PROVIDED TEXT:
+++++

Species edible with good commercial value
Schistura syngkai

Roopak Goswami   |   Guwahati   |   Published 05.12.19, 10:02 PM

A group of scientists from Assam and Meghalaya has discovered an ornamental fish species, Schistura syngkai, from Wahblei river in Meghalaya.

The new species was spotted adjacent to a paddy field in the river’s lower stretch with a muddy bottom in June 2017.

The fish has been named Syngkai, which in Khasi means a loach-like fish. An article on the discovery has been published in the latest edition of Zootaxa, a scientific journal. According to the article, with more than 210 valid species, the genus Schistura McClelland is the most diverse group of Nemacheilid loaches, distributed throughout Indo-China and Southeast Asia.

The team of scientists that discovered the species included Dandadhar Sarma, Hrishikesh Choudhury and Abhinit Dey of Gauhati University’s zoology department and D. Khlur, B. Mukhim, and Deisakee P. Warbah of Lady Keane College, Shillong.

“The fish is edible and has good commercial as well as ornamental value,” said professor Sarma.

It has a prominent dark-brown mid-lateral stripes about an eye diameter or more in width overlain on 12 to 18 vertically-elongate black blotches on a golden-brown to amber body.

The Wahblei is a south-flowing northern tributary of the Surma-Meghna drainage that originates near Mawkhar-Pyrden area of Meghalaya’s West Khasi Hills district. Several streams and rivulets traversing dense tropical forests form the river. Before flowing into Bangladesh, the Wahblei widens as it approaches its confluence with Kynshi river, flowing from the east.

+++++

DATA FOR ANALYSIS:
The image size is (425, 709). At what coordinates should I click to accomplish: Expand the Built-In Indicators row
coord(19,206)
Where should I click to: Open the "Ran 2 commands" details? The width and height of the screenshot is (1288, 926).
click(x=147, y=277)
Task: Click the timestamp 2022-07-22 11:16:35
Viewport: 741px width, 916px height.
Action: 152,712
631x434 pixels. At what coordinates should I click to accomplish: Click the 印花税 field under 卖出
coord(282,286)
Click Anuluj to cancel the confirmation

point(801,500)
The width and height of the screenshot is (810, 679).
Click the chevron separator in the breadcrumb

+++++

PROMPT A: Translate this sentence from the article on Schistura syngkai into Spanish: "The new species was spotted adjacent to a paddy field in the river’s lower stretch with a muddy bottom in June 2017."
PROMPT B: Write the next part of the article on Schistura syngkai, continuing from its final sentence.
The items were drawn from a separate source, not from the article on Schistura syngkai.

EXERCISE RESPONSE A: La nueva especie fue avistada junto a un arrozal en el tramo inferior del río, de fondo fangoso, en junio de 2017.

EXERCISE RESPONSE B:
Sarma said the scientists’ team from Gauhati University found four new species from the Brahmaputra drainage system since 2016.

The unique fresh water fish resources of the Northeast makes it a potential hub of economy and it should be tapped efficiently, he added.

“Ecological environment with high humid conditions resulted larger speciation and genetic diversity of plant and animal species, thus adding to high endemicity of the flora and fauna of the region,” he added.

In eastern Himalaya, the most diverse fish fauna is exhibited in the region’s Brahmaputra drainage system. Northern Bengal and the Himalayan foothills between Bihar and Nepal harbour a total of 520 fresh water species, of which, five are critically endangered, 15 endangered, 50 vulnerable, 46 near threatened, 263 least concerned and 141 data deficient.

The Northeast alone harbours 300 fish species under 100 genera and 30 families.